Le Livre du Mariage - Sunan an-Nasa'i 3267
« Une femme précédemment mariée ne doit pas être mariée avant que son consentement n'ait été demandé, et une vierge ne doit pas être mariée avant que sa permission n'ait été demandée. » Ils dirent : « Ô Messager d'Allah, quelle est sa permission ? » Il dit : « Si elle reste silencieuse. »
Commentaire Savant
Ce noble hadith établit le principe islamique fondamental que le mariage nécessite le libre consentement des deux parties, en soulignant particulièrement le droit de la femme de choisir son époux. Le Prophète (que la paix soit sur lui) distingue deux catégories de femmes : la femme précédemment mariée (thayyib) et la vierge (bikr), exigeant un consentement explicite pour la première et reconnaissant le silence comme consentement pour la seconde en raison de la timidité naturelle.

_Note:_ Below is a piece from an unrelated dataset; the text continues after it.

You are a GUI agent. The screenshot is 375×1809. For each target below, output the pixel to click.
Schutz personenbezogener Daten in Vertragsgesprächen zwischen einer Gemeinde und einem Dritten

Les savants classiques expliquent que le consentement de la femme précédemment mariée doit être verbal et explicite, car elle a de l'expérience dans la vie conjugale et peut s'exprimer clairement. Le silence de la vierge constitue une permission en raison de sa modestie naturelle et de son hésitation à parler des questions de mariage. Cela démontre la compréhension profonde de la Charia de la nature humaine et des coutumes sociales.
L'imam an-Nawawi commente que ce hadith prouve que la contrainte dans le mariage est invalide, et tout mariage contracté sans consentement approprié est fondamentalement vicié. La sagesse derrière cette règle protège la dignité des femmes et assure l'harmonie conjugale, car un mariage fondé sur le libre choix mène à l'affection mutuelle et à la miséricorde—les buts mêmes du mariage en Islam.
Cet enseignement a révolutionné le statut des femmes dans l'Arabie du 7e siècle, leur accordant l'autonomie dans la décision la plus importante de leur vie—un droit que de nombreuses civilisations ont refusé aux femmes pendant des siècles par la suite. Il reste une pierre angulaire du droit familial islamique, garantissant que les femmes musulmanes entrent dans le mariage avec dignité et libre arbitre.